### DIRECTIONS FOR THIS TASK
Your copy should begin at the line containing "Task: Open the Formatação Condicional icon" and end at the last line of the records below, matching each line exactly and leaving out pictures.

++++++++++

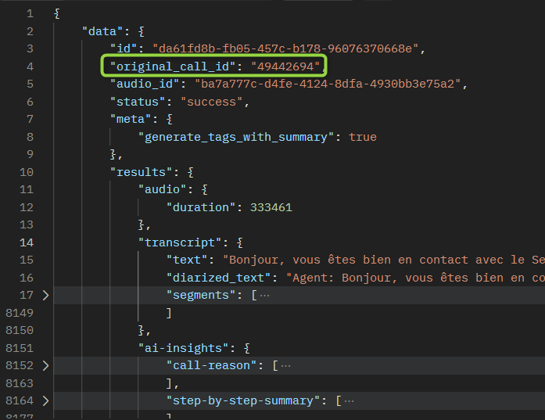Expand the folded "segments" array chevron
Viewport: 545px width, 420px height.
tap(45, 295)
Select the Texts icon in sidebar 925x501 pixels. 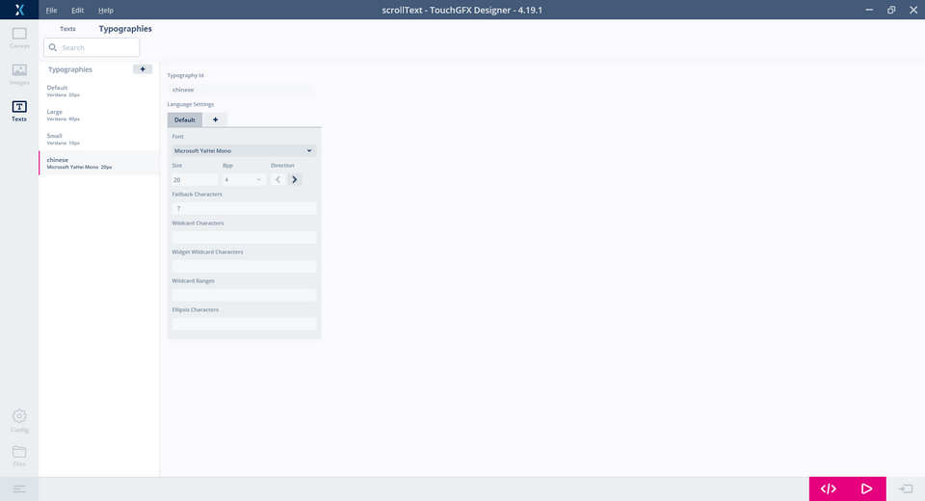(19, 111)
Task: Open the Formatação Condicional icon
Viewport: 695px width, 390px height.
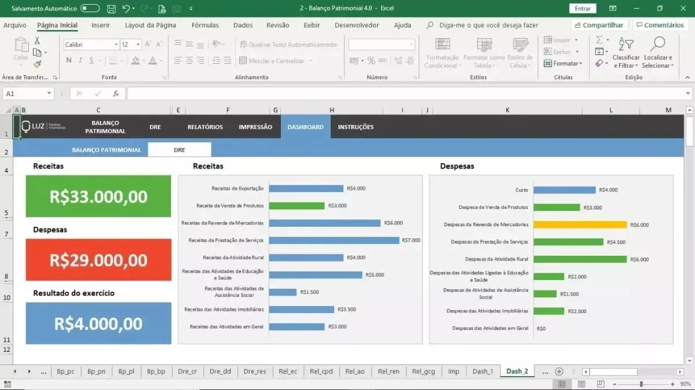Action: 442,45
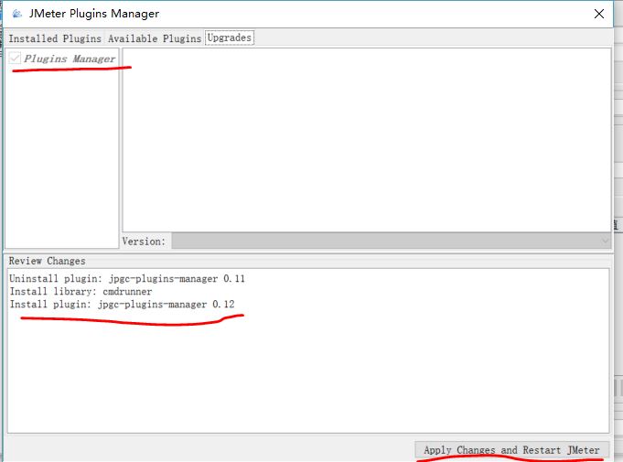This screenshot has width=623, height=462.
Task: Click the 'Uninstall plugin: jpgc-plugins-manager 0.11' line
Action: [127, 278]
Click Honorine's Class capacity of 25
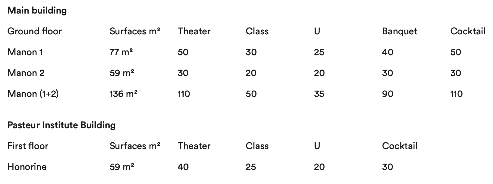The width and height of the screenshot is (493, 184). 251,167
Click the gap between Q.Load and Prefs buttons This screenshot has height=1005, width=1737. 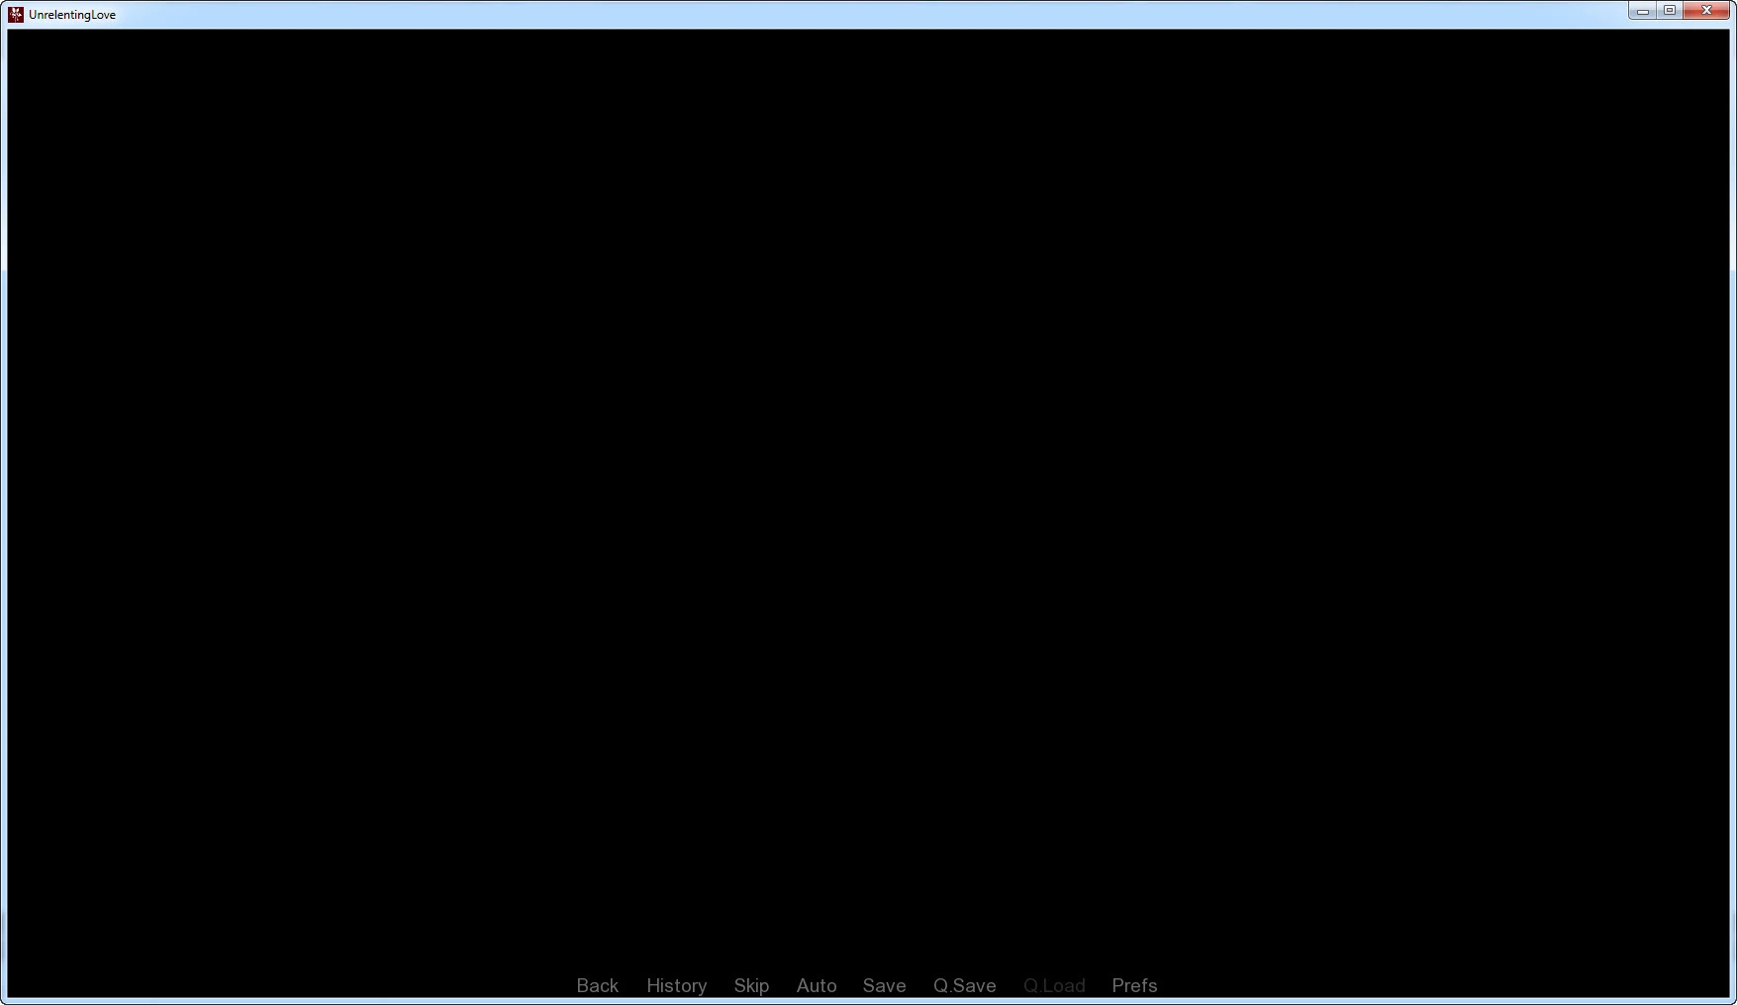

++++++++++

### THE COMPLETED TASK
Task: Open the Formatação Condicional icon
Viewport: 695px width, 390px height.
Action: 442,45
This screenshot has width=623, height=462.
Task: Click the 'Uninstall plugin: jpgc-plugins-manager 0.11' line
Action: [127, 278]
Click Honorine's Class capacity of 25
The width and height of the screenshot is (493, 184). 251,167
Click the gap between Q.Load and Prefs buttons This screenshot has height=1005, width=1737. 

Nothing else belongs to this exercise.